=== Excerpted passage ===
#####
Material Properties That Increase Cold Cracking Risk
Base metal chemistry affects cold cracking risk. Higher carbon content and alloy content can increase hardenability, which means the heat-affected zone can become harder and less ductile after welding.
- High strength: Stronger steels often tolerate less hydrogen before cracking starts.
- High carbon content: More carbon can increase martensite formation after rapid cooling.
- High restraint: Rigid joints hold shrinkage stress in the weld area.
- Poor cleanliness: Moisture, oil, rust, and paint can add hydrogen to the weld.
Prevention Strategies and Techniques
Preheating slows the cooling rate and gives hydrogen more time to escape. It also reduces temperature differences that create stress around the weld.
Low-hydrogen filler metals, such as H2, H4, or H8 classifications, can reduce hydrogen input. You still need dry storage and clean handling, because damp consumables can defeat the benefit.
Post-weld heat treatment can lower residual stress and help drive hydrogen out of the weld area. Use it only when the welding procedure, code, or material specification calls for it.
Prevention Techniques for Hot and Cold Cracking

You prevent weld cracking by matching the procedure to the metal, joint design, filler metal, and service load. One prevention step rarely solves every cracking risk.
#####
=== Problem a ===
How would you put this sentence from the passage on weld cracking into Spanish: "Preheating slows the cooling rate and gives hydrogen more time to escape."

=== Records ===
#####
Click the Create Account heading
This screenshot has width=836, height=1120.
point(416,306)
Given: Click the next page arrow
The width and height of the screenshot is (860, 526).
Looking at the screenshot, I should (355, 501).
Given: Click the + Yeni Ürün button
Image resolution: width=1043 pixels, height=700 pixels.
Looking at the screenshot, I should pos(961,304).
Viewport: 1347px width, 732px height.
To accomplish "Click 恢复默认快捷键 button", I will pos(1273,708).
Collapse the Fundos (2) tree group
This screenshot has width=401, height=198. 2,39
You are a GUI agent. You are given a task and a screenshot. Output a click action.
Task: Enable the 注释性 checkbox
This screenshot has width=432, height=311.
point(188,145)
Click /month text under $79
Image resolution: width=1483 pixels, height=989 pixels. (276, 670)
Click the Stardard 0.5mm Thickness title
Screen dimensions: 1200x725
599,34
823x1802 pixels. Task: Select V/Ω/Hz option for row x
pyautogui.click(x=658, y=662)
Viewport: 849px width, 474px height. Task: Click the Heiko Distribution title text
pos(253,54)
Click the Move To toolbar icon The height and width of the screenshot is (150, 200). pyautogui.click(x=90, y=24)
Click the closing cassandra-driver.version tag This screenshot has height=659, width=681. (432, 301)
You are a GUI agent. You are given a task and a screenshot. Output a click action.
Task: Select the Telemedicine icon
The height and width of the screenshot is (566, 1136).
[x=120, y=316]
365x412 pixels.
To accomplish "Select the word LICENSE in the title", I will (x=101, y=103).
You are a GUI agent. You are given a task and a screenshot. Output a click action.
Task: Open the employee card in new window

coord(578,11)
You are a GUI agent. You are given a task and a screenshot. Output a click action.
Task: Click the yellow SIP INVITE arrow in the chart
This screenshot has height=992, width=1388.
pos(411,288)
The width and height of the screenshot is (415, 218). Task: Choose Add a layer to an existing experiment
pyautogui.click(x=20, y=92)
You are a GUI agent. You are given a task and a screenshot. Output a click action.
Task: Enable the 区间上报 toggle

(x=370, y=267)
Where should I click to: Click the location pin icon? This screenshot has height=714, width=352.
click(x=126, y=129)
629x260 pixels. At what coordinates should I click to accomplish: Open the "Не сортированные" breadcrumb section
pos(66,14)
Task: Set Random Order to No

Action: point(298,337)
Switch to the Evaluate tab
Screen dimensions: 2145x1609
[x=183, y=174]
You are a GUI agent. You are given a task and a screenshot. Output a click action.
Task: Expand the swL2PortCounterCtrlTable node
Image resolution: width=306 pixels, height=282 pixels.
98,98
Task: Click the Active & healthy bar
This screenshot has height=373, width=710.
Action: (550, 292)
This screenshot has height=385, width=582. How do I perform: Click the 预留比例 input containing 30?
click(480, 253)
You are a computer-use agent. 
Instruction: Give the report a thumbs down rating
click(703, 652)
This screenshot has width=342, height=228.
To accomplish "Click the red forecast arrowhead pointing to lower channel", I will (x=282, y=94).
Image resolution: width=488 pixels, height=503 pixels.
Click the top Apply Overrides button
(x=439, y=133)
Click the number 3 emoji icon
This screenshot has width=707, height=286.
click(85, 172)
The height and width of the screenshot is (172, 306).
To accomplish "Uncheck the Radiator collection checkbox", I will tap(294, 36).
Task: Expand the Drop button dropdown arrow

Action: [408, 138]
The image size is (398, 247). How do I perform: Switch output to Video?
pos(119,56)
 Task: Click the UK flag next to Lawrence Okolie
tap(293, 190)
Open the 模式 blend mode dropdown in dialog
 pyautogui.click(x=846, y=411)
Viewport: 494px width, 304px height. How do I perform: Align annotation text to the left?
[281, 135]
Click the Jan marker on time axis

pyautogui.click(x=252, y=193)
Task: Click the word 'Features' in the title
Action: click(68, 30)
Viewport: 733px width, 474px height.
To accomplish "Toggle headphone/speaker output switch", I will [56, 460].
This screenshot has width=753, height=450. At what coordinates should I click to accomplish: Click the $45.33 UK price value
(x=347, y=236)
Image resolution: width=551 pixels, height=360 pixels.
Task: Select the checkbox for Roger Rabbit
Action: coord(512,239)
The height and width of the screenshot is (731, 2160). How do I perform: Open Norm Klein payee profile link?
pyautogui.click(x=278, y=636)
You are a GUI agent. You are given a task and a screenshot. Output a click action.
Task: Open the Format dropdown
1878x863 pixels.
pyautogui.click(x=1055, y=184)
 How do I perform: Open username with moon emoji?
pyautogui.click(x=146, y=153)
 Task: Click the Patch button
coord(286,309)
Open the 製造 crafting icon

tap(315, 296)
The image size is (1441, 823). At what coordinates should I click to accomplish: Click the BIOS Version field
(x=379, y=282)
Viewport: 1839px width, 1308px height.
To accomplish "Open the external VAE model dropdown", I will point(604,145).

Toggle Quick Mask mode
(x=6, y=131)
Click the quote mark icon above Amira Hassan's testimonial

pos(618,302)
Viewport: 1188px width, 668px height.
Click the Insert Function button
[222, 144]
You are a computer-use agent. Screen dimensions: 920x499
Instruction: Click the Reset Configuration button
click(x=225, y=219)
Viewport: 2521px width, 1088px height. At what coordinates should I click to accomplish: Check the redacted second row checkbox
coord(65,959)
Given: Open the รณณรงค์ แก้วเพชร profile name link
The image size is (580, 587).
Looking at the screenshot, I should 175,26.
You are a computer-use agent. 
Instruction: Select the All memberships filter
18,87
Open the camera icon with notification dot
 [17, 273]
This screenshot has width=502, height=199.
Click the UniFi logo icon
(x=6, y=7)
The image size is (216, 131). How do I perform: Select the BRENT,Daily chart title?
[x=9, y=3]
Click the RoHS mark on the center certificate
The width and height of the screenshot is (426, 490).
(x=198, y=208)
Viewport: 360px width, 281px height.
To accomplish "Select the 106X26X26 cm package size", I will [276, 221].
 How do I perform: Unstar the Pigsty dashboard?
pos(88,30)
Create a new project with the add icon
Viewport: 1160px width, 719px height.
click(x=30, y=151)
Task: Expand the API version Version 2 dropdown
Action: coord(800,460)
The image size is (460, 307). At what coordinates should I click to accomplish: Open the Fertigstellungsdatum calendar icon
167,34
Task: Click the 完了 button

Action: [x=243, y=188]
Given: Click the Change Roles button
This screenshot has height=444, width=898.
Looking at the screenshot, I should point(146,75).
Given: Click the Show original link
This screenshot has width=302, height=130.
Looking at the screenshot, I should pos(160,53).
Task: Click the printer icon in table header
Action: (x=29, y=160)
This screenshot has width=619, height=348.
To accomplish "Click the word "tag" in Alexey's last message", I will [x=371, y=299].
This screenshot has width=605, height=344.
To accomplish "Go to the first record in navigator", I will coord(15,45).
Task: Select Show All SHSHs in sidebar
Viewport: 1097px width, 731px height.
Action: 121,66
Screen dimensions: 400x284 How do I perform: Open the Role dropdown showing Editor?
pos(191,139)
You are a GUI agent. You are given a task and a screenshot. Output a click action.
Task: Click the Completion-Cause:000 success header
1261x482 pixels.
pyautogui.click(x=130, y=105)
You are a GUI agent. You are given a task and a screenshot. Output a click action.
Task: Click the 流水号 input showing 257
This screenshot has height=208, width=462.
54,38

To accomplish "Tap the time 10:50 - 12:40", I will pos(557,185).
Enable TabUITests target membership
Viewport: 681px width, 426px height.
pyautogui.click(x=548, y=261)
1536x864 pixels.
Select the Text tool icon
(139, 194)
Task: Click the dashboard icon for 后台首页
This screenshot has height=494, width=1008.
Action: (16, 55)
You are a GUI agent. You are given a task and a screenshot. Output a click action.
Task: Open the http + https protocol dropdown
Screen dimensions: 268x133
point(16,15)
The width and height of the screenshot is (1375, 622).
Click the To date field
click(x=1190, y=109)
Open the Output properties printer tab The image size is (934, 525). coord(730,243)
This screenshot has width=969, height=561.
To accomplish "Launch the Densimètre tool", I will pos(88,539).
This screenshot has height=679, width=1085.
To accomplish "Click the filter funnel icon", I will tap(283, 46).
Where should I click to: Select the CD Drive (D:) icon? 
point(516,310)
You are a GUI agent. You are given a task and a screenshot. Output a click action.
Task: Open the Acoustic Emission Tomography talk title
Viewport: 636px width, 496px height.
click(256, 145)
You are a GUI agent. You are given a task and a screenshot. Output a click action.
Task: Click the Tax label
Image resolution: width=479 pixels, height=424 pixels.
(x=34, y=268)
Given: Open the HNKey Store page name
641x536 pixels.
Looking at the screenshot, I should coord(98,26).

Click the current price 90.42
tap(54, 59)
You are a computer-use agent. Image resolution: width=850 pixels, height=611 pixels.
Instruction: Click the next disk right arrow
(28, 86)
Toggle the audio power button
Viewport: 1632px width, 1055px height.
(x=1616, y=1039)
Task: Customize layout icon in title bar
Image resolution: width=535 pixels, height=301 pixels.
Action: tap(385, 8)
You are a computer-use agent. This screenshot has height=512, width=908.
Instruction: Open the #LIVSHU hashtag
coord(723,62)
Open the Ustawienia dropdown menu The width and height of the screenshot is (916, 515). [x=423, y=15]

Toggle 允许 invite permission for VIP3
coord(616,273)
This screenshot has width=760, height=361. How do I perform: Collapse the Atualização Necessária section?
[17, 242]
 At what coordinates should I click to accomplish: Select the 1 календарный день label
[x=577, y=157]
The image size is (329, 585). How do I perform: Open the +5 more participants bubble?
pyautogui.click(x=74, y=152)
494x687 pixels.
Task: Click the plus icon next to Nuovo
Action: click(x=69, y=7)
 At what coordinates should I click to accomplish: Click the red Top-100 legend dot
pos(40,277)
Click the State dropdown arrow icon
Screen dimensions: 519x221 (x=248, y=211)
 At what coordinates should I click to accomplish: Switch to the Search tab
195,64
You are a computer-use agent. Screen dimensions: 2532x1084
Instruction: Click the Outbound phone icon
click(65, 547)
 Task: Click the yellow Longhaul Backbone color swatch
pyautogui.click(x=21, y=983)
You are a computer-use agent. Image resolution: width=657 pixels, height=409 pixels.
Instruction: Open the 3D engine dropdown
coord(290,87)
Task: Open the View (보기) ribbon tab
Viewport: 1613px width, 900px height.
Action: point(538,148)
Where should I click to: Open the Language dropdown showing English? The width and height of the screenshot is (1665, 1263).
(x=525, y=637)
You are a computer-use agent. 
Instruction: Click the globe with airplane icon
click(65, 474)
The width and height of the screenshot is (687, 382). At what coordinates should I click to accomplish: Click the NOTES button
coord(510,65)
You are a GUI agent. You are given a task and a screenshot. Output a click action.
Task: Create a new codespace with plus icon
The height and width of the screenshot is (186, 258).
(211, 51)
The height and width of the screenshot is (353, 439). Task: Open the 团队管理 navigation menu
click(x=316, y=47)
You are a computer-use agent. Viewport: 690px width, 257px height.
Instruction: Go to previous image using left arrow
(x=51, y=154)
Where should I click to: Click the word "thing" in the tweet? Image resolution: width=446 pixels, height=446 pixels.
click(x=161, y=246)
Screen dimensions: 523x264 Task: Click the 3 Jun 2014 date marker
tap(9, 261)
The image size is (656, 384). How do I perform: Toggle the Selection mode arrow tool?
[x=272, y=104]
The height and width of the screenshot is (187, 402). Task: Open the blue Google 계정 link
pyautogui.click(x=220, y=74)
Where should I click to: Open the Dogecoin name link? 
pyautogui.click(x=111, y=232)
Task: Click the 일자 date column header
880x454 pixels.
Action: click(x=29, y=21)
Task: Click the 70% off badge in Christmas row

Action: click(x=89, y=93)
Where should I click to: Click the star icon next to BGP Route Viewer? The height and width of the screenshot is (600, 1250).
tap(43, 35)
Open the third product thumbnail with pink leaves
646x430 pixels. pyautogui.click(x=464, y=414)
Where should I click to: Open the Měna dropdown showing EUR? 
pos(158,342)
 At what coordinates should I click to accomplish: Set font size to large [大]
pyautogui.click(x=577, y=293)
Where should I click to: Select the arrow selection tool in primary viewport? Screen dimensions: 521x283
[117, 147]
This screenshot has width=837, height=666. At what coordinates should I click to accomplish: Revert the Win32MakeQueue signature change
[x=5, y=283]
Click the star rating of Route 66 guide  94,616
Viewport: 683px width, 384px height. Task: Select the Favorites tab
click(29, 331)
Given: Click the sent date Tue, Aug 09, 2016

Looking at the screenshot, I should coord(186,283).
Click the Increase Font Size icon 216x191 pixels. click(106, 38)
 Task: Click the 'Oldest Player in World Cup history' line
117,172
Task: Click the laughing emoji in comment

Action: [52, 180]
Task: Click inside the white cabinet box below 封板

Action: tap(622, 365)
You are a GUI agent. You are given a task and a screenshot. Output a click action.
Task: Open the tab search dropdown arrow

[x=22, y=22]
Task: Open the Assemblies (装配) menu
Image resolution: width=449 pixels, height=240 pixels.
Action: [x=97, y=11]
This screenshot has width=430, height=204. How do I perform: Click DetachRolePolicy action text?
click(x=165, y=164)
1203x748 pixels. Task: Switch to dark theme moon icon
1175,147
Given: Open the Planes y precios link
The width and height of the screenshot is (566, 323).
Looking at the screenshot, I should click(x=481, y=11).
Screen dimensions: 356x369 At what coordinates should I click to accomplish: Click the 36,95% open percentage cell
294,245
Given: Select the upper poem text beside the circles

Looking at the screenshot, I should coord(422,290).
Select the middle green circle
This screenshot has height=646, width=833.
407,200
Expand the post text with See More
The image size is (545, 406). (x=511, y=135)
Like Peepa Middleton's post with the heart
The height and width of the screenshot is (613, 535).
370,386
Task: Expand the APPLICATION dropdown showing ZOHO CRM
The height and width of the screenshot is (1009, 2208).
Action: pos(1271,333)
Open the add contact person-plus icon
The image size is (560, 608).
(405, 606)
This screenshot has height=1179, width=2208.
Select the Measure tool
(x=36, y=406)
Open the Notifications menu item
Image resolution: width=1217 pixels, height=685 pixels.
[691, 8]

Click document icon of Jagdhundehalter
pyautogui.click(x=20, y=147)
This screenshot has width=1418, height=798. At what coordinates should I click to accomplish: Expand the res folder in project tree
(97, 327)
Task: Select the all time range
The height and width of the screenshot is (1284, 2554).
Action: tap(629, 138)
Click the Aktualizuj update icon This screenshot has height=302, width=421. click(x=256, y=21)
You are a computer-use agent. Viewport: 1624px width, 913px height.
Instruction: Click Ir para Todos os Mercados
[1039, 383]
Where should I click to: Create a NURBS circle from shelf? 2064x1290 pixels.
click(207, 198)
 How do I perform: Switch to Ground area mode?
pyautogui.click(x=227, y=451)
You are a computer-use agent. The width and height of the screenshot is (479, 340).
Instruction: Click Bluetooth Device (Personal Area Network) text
#####
=== Problem b ===
How many lines in the rows above contain the string "button"? Case counts, and the reply should be the number alone.

=== Written solution a ===
El precalentamiento reduce la velocidad de enfriamiento y le da al hidrógeno más tiempo para escapar.

=== Written solution b ===
11